How does backup protect against ransomware?
Immutable backup copies—those that cannot be modified or deleted, even by administrators—allow organisations to recover clean data even if production systems are compromised. When ransomware encrypts production data, you can restore from a backup copy taken before infection. Immutable storage prevents attackers from reaching or destroying the backup itself, making it a critical part of ransomware resilience planning.
Is backup only needed for compliance?
No. While compliance and legal requirements drive much backup planning, backup also protects against accidental deletion, insider threats and operational errors. A user might permanently delete critical files. A disgruntled employee might corrupt data. A failed migration might remove data unexpectedly.

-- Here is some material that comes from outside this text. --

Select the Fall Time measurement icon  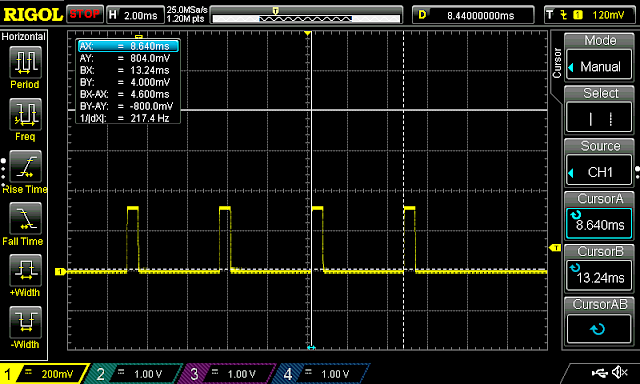pyautogui.click(x=25, y=218)
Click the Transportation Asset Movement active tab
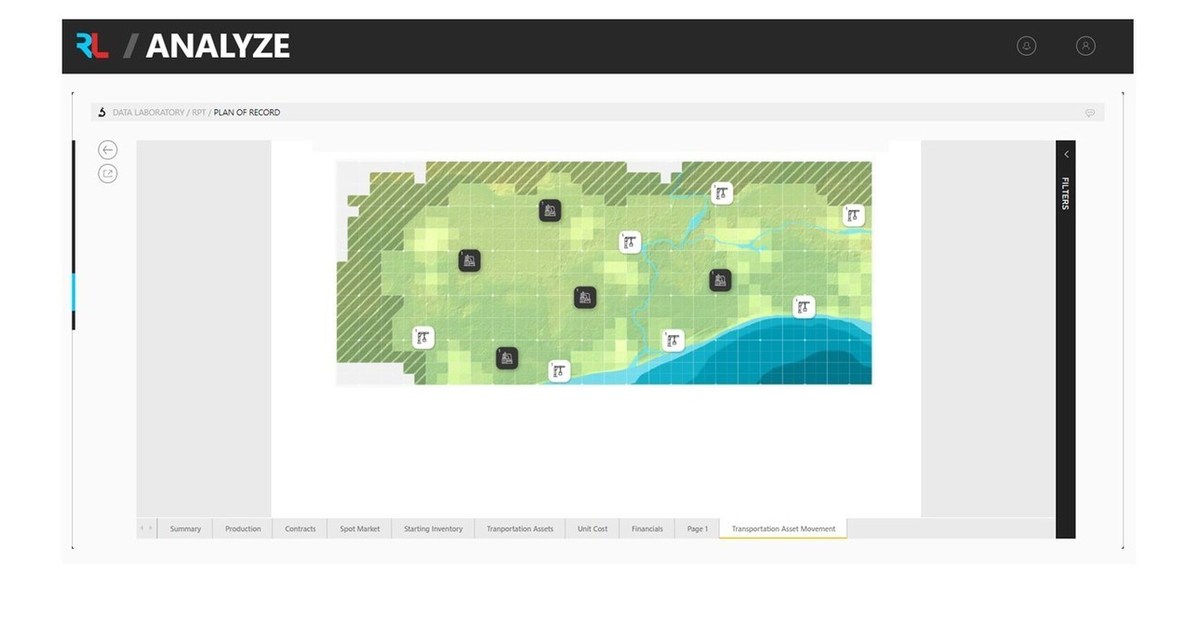Image resolution: width=1200 pixels, height=628 pixels. pos(783,528)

Backup ensures recovery is possible regardless of the cause.
What does managed backup cost?
Costs depend on the volume of data protected, the platforms involved and your retention requirements. Pricing typically scales with data volume—larger datasets cost more to protect. Some providers charge per-user for SaaS protection (for example, per mailbox in Exchange or per Teams user) or per-terabyte for general data volumes. Storage location, retention period and recovery speed also affect costs. SCC can model costs specific to your environment.
What happens if backup fails or data is corrupted?
Managed backup services include monitoring and alerting to detect backup failures before they affect recovery capability. If a backup fails, alerts notify your team and SCC’s support immediately. If data is corrupted in backup (a rare event), point-in-time recovery to an earlier backup copy ensures you still have a clean restore point. Fully managed services include 24/7 operational oversight to catch and resolve issues before you need to recover.